The waltz’s roots date to the 17th century in the location of modern Austria and Germany where peasants had devised a folk dance that, with its rolls, glides and turns, was different from the popular court dances.
Court dances of the day like the minuet were precisely choreographed and generally kept dancers at a polite arms’ length from each other. The basic steps of the waltz, on the other hand, could be learned in a relatively short time and allowed partners to be close and (to the moral outrage of many at the time) to place their arms around one another while spinning around the floor.
While religious leaders and dancing masters, whose livelihood depended on students taking many lessons to learn and master court dances, saw it as a threat and decried its shameless vulgarity, by the end of the 18th century even the highest society in Europe had accepted the waltz as the very embodiment of elegance and sophistication in dance.
Its popularity inspired many Austrian composers such as Johann Strauss I, Joseph Lanner and Johann Strauss II to compose waltzes, the latter of whom composed the iconic Viennese waltz, “The Blue Danube.” Through these composers, the waltz also found an enduring home in orchestral repertoire.

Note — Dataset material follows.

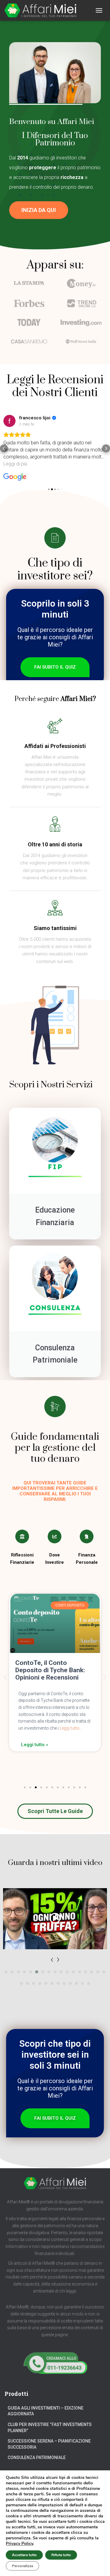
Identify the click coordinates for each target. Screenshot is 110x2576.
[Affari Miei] (43, 10)
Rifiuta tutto (61, 2554)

Concerts entirely or even partially composed of waltzes are hot tickets today, especially at this time of year as orchestras around the world echo the Viennese tradition of waltzing in the new year.
At the height of the recent recession, when the Yakima Youth Symphony Orchestra was looking for a new fundraiser, the idea of a waltzing event was conceived. It was an immediate success, as it combined one of the world’s most popular dances with beloved waltz music and live orchestra performance. The event included dancing to a live orchestra, dance instruction (for those new to waltzing), a dessert reception and a silent auction.
Eight seasons later, the YYSO is preparing for its ninth annual Waltzing With the Youth Symphony on Jan. 26. Eight seasons of graduating senior musicians have gone out into the world with at least the rudiments of waltzing, and they can thank the YYSO for helping them learn both the exquisite music and the dance which inspired its creation. They have an additional international and timeless tool in their backpacks through which they can meet new people, make connections and create opportunities: the waltz.